◆ Work to be completed ◆
Only the lines from the line that contains "Viewport: 368px width, 538px height." through the final line of the entries below belong in your answer, copied exactly and without pictures.

Start of Extracted material

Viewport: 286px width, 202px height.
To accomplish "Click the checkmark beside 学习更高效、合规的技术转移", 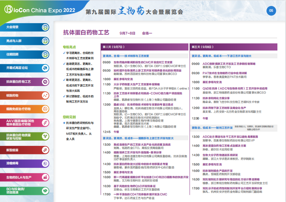I will click(x=64, y=53).
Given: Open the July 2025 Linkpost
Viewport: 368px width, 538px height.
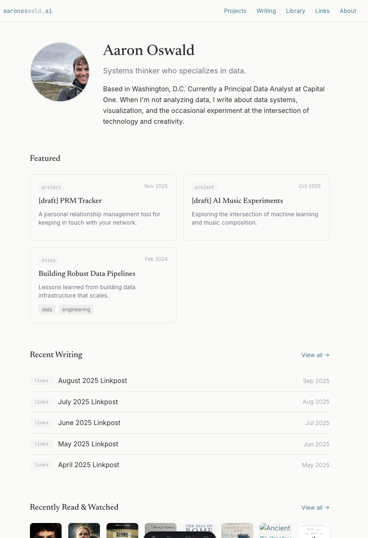Looking at the screenshot, I should pos(88,402).
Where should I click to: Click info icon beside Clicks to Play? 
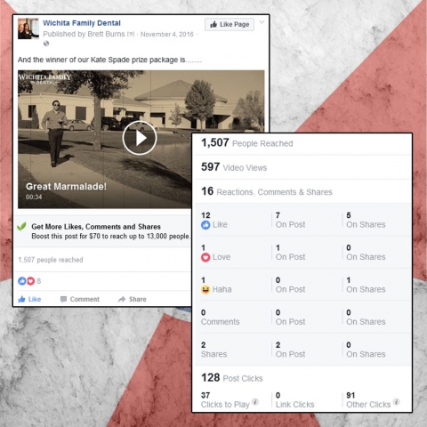point(255,402)
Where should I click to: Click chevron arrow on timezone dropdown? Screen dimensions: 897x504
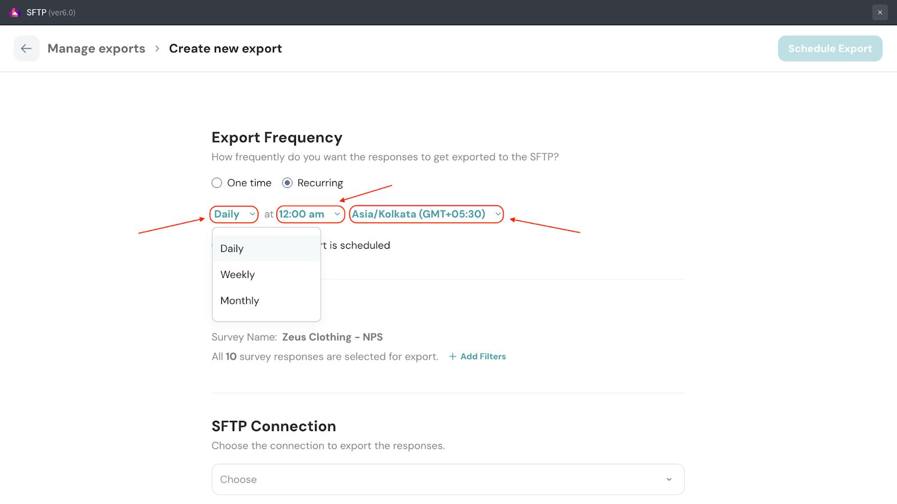coord(497,214)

End of Extracted material

◆ Answer section ◆
Viewport: 368px width, 538px height.
Looking at the screenshot, I should pos(88,402).
Where should I click to: Click info icon beside Clicks to Play? 
point(255,402)
Where should I click to: Click chevron arrow on timezone dropdown? Screen dimensions: 897x504
coord(497,214)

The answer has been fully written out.